• _ASSIGNED TASK_: In the entries below, find the line with "The height and width of the screenshot is (270, 481)." and print exactly every line from there up to and including the line with "This screenshot has width=671, height=377.", with no other lines.

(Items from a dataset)

---

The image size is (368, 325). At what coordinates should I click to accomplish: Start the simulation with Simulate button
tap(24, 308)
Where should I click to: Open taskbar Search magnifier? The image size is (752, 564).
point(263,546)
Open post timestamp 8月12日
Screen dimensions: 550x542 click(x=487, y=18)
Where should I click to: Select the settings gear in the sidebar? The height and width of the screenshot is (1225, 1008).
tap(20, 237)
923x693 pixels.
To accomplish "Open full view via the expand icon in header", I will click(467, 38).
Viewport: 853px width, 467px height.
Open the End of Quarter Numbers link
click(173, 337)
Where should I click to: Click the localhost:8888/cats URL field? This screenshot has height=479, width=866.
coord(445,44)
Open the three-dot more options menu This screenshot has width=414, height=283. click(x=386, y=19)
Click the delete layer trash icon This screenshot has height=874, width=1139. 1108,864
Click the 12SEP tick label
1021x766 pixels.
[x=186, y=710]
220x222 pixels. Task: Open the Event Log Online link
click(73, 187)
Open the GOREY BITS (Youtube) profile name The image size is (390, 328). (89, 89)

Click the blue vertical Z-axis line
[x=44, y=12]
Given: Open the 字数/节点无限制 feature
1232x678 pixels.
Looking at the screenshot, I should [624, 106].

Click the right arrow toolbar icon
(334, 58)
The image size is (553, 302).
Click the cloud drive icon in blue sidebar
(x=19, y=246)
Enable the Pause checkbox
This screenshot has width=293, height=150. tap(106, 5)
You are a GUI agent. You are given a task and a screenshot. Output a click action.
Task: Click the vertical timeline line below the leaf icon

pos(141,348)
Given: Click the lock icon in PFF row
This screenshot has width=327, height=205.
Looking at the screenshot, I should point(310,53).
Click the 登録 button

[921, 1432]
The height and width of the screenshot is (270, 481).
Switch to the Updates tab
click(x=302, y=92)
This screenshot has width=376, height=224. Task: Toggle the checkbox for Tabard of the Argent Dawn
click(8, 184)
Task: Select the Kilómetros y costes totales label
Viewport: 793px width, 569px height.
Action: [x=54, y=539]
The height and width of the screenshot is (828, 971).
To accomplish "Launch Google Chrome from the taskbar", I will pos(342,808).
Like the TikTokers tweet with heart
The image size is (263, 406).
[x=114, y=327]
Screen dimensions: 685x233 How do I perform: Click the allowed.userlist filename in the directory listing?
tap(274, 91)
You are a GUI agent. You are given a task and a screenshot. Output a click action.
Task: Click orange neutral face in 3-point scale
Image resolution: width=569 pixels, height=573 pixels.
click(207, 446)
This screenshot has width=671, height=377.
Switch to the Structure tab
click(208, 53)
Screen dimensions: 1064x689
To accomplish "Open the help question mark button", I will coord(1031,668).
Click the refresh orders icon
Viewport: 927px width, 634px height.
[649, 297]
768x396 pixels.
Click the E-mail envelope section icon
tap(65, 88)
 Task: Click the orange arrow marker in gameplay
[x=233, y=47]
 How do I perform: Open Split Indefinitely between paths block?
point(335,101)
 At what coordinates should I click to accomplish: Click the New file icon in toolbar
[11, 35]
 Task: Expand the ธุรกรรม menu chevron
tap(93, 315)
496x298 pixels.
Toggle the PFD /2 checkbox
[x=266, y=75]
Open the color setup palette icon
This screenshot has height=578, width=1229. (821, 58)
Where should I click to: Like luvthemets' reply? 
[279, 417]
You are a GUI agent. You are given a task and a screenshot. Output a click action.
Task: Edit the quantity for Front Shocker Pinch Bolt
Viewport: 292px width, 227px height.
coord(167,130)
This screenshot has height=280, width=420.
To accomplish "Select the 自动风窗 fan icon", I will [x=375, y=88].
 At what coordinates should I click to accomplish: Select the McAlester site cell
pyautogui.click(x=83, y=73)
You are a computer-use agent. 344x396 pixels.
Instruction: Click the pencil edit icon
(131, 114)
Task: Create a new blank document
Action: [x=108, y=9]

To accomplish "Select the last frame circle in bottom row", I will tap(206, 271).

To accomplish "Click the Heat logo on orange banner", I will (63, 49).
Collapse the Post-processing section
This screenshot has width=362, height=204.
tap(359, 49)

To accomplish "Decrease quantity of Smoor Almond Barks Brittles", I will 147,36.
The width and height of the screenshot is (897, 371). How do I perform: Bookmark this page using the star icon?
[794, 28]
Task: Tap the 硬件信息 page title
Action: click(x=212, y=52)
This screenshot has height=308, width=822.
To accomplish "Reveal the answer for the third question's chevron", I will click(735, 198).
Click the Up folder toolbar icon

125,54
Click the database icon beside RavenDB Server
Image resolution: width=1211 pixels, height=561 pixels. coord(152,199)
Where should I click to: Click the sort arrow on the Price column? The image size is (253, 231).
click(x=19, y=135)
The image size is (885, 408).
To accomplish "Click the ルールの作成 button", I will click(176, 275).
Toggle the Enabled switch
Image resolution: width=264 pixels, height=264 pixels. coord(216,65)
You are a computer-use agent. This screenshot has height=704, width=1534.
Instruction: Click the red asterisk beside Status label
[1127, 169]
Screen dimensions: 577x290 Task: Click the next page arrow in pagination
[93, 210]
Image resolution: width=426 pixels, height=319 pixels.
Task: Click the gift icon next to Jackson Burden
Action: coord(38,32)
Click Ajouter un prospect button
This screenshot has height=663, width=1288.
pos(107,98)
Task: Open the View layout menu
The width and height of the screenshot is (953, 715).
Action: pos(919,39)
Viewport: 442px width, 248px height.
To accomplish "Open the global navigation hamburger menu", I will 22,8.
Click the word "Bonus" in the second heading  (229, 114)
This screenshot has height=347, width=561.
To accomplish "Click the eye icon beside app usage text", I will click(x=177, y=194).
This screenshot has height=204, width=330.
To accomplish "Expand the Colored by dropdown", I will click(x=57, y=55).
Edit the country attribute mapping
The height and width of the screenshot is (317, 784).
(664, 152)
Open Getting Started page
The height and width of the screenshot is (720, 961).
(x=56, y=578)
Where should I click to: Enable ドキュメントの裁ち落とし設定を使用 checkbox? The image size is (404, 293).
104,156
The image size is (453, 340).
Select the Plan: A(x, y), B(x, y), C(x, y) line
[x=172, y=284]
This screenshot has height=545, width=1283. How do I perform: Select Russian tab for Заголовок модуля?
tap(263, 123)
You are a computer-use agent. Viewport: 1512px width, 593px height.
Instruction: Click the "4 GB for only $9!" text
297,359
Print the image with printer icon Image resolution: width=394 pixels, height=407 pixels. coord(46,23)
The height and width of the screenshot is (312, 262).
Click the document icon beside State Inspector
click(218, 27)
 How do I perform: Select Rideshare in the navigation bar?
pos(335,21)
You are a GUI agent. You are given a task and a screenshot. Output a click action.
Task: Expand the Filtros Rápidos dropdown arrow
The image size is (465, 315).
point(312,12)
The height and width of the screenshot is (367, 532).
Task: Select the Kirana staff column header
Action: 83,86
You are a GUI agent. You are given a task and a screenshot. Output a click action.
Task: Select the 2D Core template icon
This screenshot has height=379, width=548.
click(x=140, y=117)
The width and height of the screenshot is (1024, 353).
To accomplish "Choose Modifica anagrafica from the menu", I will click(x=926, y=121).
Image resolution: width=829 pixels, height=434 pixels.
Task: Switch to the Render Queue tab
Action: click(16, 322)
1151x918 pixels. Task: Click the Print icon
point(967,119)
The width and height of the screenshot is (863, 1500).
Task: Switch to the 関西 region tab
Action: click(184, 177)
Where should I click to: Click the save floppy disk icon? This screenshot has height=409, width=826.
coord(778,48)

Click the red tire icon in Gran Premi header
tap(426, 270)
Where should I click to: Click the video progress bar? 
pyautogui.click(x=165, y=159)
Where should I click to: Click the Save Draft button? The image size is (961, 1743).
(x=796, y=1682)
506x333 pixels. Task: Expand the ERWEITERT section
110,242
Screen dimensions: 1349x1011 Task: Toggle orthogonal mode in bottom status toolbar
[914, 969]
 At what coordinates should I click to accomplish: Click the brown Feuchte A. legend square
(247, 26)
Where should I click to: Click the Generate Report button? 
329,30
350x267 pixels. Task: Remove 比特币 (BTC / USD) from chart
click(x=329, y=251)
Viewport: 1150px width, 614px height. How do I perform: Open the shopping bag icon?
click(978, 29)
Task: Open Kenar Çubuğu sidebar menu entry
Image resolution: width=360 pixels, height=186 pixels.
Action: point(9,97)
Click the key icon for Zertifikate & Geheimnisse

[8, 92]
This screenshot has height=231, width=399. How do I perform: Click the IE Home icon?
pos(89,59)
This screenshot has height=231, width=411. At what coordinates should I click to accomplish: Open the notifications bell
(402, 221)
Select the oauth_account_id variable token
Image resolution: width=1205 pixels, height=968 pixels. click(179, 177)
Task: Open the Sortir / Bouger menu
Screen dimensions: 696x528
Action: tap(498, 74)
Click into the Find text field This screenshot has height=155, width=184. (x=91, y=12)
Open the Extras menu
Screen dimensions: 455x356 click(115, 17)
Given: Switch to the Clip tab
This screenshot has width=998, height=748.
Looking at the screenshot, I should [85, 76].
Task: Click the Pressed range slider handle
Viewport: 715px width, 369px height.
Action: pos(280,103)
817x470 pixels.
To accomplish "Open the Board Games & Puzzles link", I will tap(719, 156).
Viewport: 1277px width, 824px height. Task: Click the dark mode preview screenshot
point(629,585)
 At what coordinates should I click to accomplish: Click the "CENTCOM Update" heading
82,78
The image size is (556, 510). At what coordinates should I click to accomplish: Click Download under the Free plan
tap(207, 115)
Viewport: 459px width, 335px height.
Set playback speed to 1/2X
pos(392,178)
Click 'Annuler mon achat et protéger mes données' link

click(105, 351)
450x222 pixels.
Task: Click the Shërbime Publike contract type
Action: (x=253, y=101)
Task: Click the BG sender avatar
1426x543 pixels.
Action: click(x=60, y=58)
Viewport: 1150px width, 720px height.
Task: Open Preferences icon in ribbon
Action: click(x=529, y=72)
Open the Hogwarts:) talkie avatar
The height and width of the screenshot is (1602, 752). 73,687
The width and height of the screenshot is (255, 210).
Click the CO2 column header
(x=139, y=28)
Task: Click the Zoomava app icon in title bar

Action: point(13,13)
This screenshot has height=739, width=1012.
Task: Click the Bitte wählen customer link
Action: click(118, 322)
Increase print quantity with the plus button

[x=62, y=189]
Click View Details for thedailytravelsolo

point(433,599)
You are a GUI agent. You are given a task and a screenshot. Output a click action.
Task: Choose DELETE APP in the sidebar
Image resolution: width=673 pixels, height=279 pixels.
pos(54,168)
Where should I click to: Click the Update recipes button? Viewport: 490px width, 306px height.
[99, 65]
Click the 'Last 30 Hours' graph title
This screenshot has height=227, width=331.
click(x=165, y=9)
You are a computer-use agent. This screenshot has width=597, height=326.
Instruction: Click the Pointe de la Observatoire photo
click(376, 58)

---

• _RESPONSE AREA_:
The height and width of the screenshot is (270, 481).
Switch to the Updates tab
click(x=302, y=92)
This screenshot has width=376, height=224. Task: Toggle the checkbox for Tabard of the Argent Dawn
click(8, 184)
Task: Select the Kilómetros y costes totales label
Viewport: 793px width, 569px height.
Action: [x=54, y=539]
The height and width of the screenshot is (828, 971).
To accomplish "Launch Google Chrome from the taskbar", I will pos(342,808).
Like the TikTokers tweet with heart
The image size is (263, 406).
[x=114, y=327]
Screen dimensions: 685x233 How do I perform: Click the allowed.userlist filename in the directory listing?
tap(274, 91)
You are a GUI agent. You are given a task and a screenshot. Output a click action.
Task: Click orange neutral face in 3-point scale
Image resolution: width=569 pixels, height=573 pixels.
click(207, 446)
This screenshot has width=671, height=377.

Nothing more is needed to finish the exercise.